Transcribe only what runs from the line containing "The image size" through the end of the listing, line for line and exactly, and omit the pictures.
*** Begin section ***
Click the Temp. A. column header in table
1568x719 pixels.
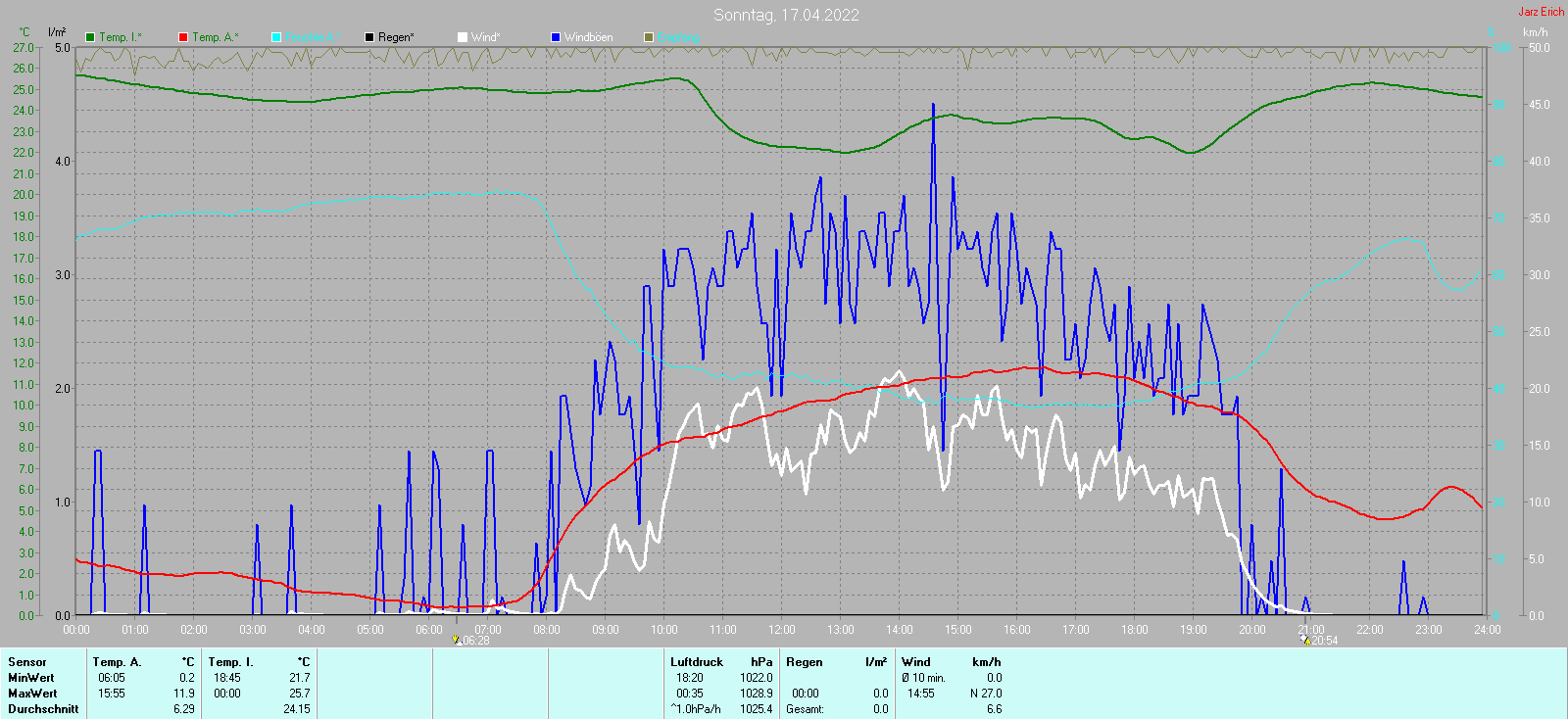(118, 662)
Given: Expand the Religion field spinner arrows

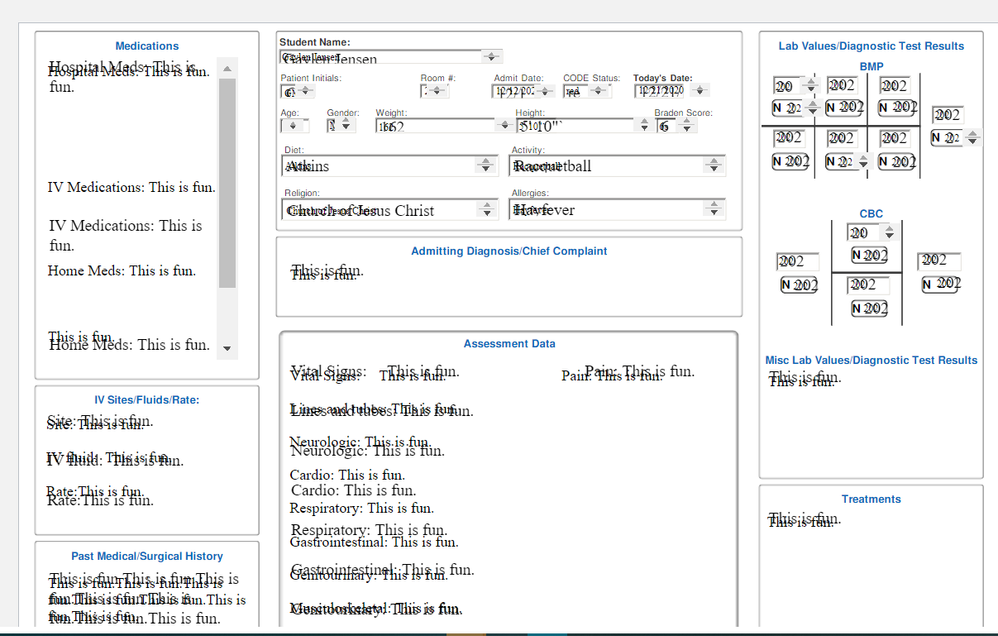Looking at the screenshot, I should [x=487, y=210].
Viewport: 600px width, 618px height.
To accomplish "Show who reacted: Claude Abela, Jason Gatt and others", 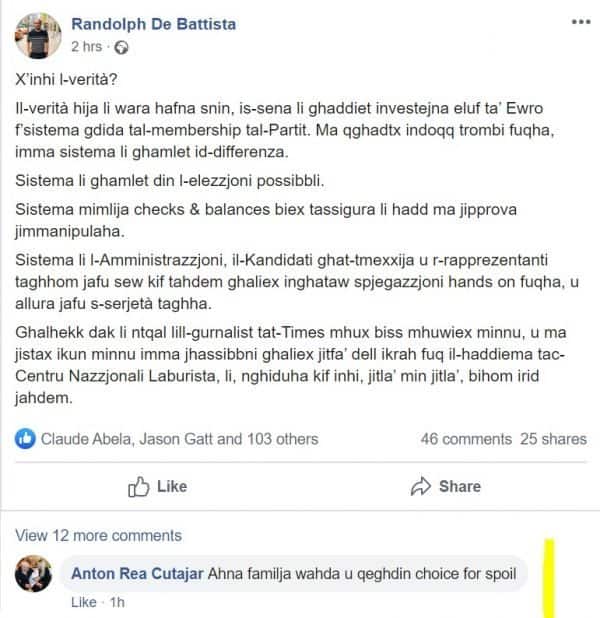I will [x=179, y=439].
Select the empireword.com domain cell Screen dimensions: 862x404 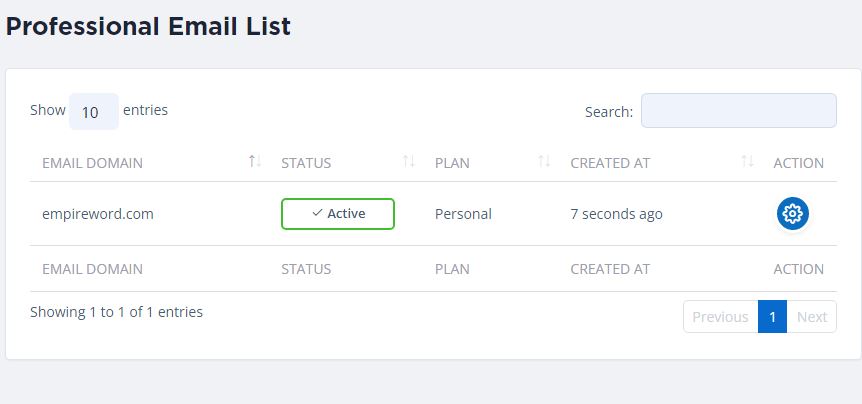point(98,214)
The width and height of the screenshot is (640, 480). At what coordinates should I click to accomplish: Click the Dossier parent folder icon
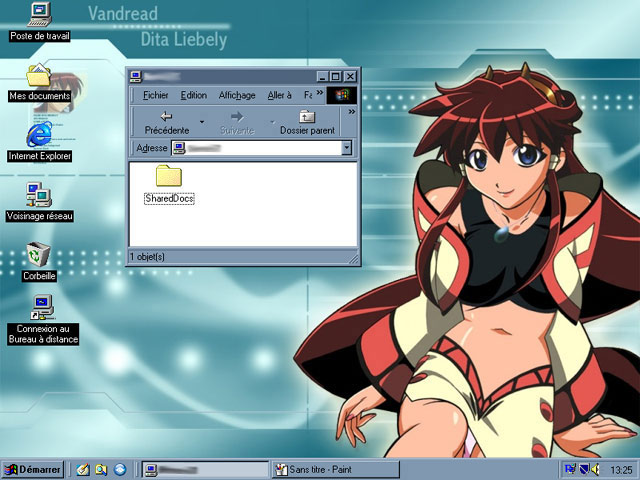[x=307, y=118]
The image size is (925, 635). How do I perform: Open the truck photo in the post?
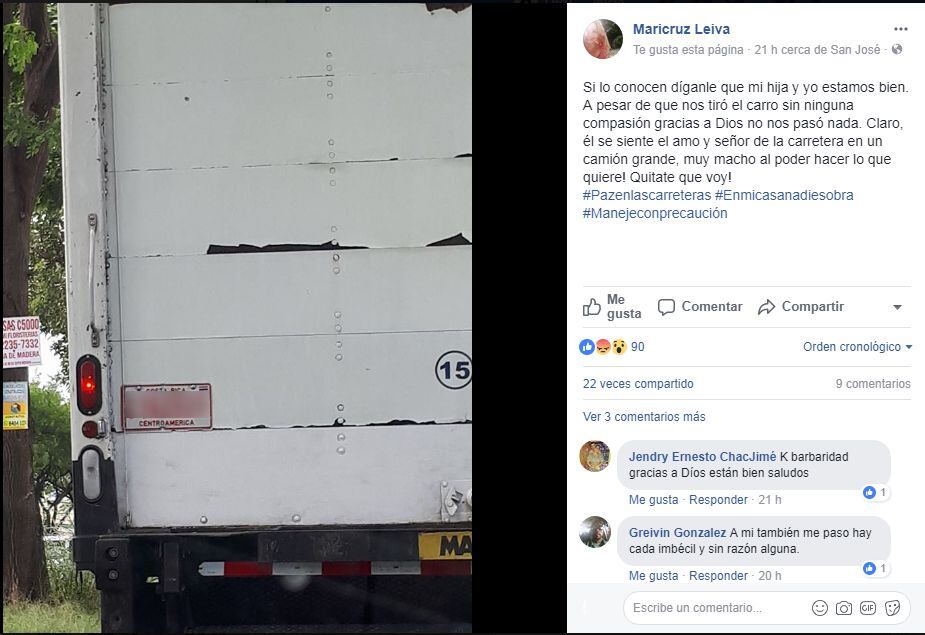[x=237, y=318]
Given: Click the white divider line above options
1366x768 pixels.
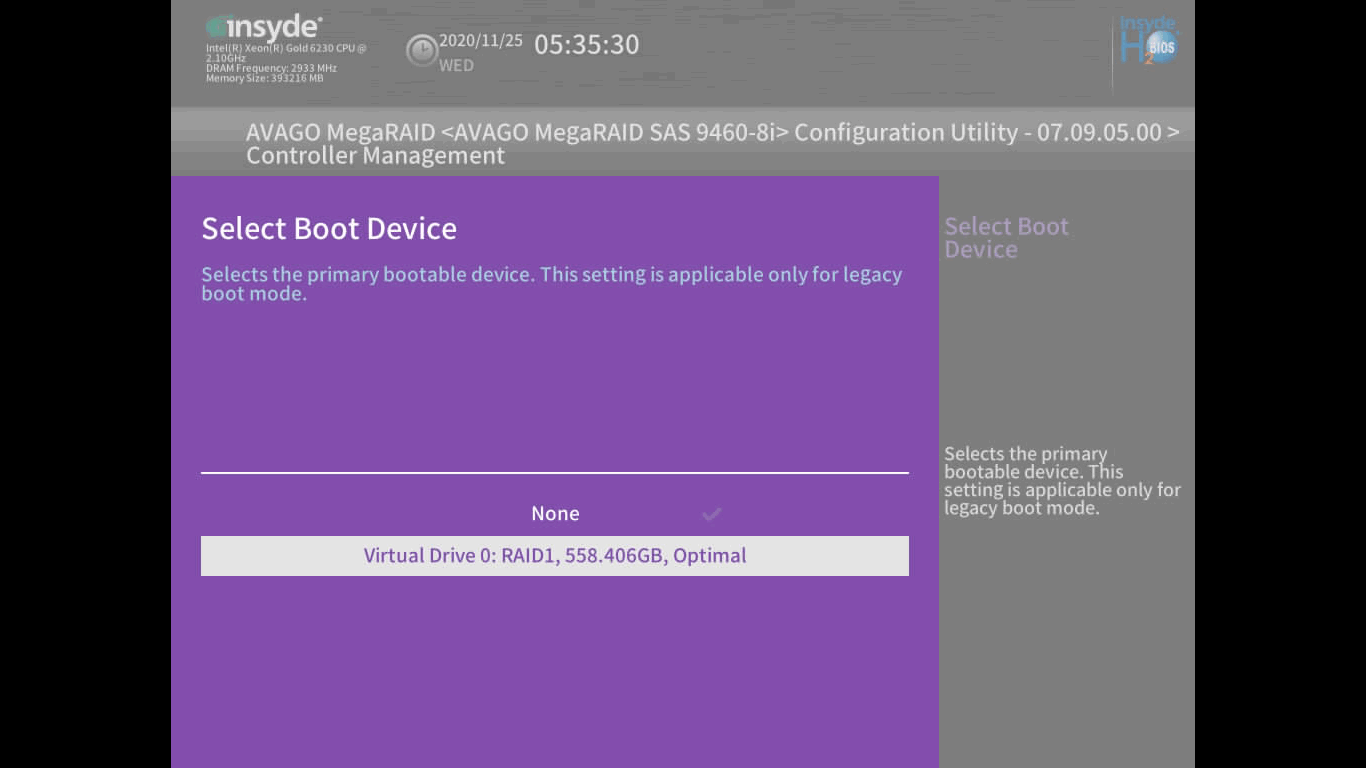Looking at the screenshot, I should 555,472.
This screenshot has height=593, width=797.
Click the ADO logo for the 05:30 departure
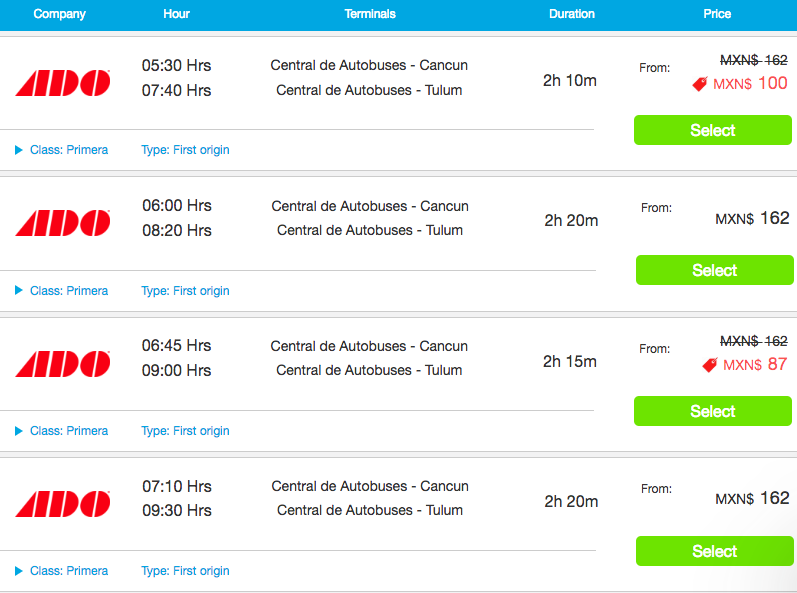tap(63, 83)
*** End section ***
● RESULT OF THIS TASK:
The image size is (925, 635). How do I perform: Open the truck photo in the post?
[x=237, y=318]
Given: Click the white divider line above options
1366x768 pixels.
Looking at the screenshot, I should 555,472.
This screenshot has height=593, width=797.
Click the ADO logo for the 05:30 departure
tap(63, 83)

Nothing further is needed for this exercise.